## Goal of the exercise
Copy each entry verbatim, excluding its images.

Supplied records START

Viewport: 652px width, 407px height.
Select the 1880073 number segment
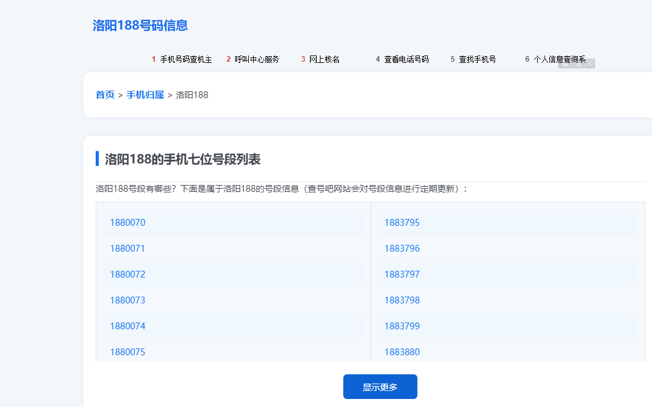127,300
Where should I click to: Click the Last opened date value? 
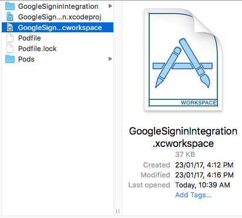203,185
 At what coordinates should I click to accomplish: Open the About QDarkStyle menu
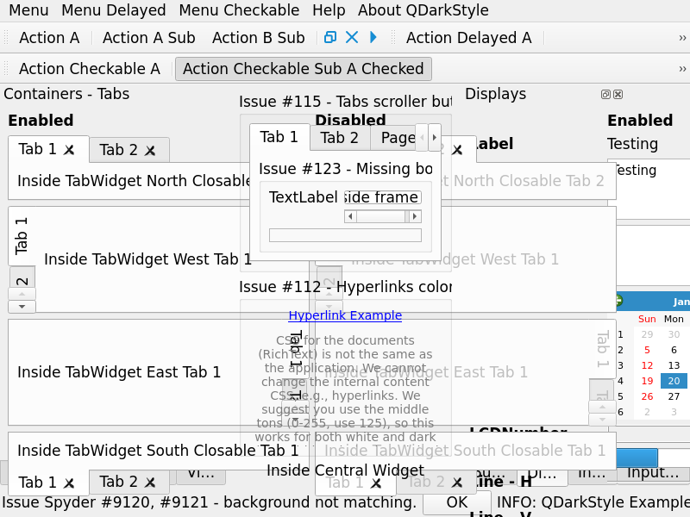click(x=423, y=10)
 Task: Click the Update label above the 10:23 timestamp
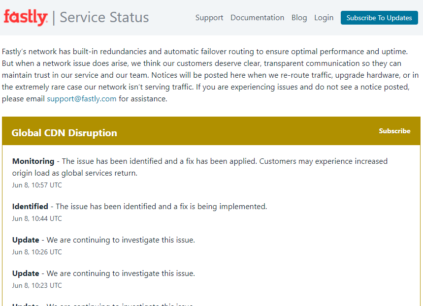(x=26, y=274)
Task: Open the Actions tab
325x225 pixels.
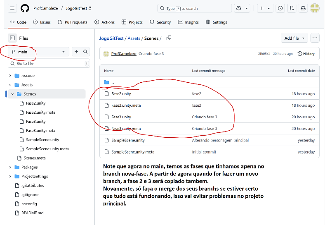Action: 104,22
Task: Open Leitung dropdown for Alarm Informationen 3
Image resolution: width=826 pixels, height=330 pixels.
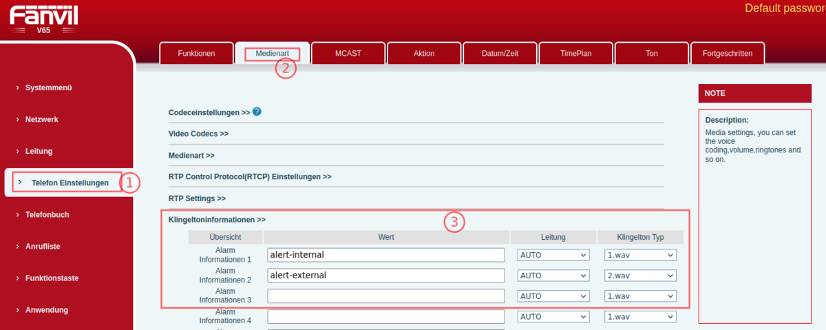Action: [553, 296]
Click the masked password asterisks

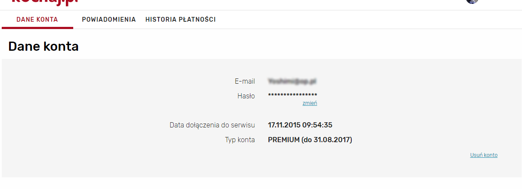293,95
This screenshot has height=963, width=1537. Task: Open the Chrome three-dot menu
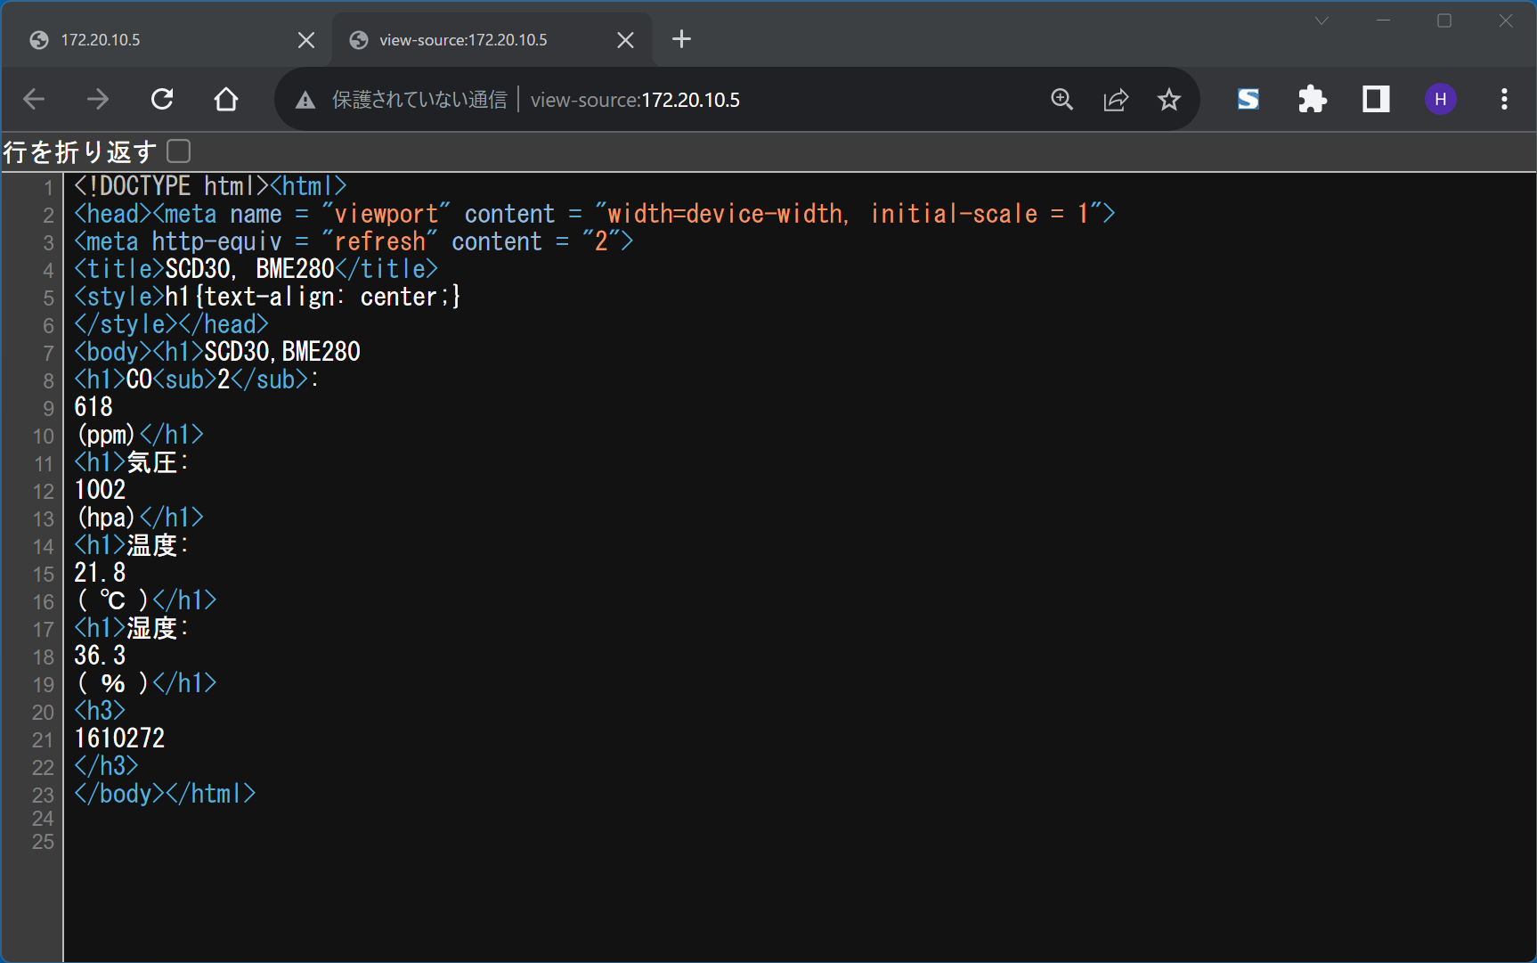pyautogui.click(x=1504, y=99)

Supplied records END

## Response area
Viewport: 652px width, 407px height.
Select the 1880073 number segment
127,300
Where should I click to: Click the Last opened date value? 
203,185
 At what coordinates should I click to accomplish: Open the About QDarkStyle menu
click(x=423, y=10)
 Task: Click the Update label above the 10:23 timestamp
(x=26, y=274)
Task: Open the Actions tab
325x225 pixels.
Action: 104,22
Task: Open Leitung dropdown for Alarm Informationen 3
Image resolution: width=826 pixels, height=330 pixels.
Action: [553, 296]
Click the masked password asterisks

293,95
This screenshot has height=963, width=1537. Task: Open the Chrome three-dot menu
pyautogui.click(x=1504, y=99)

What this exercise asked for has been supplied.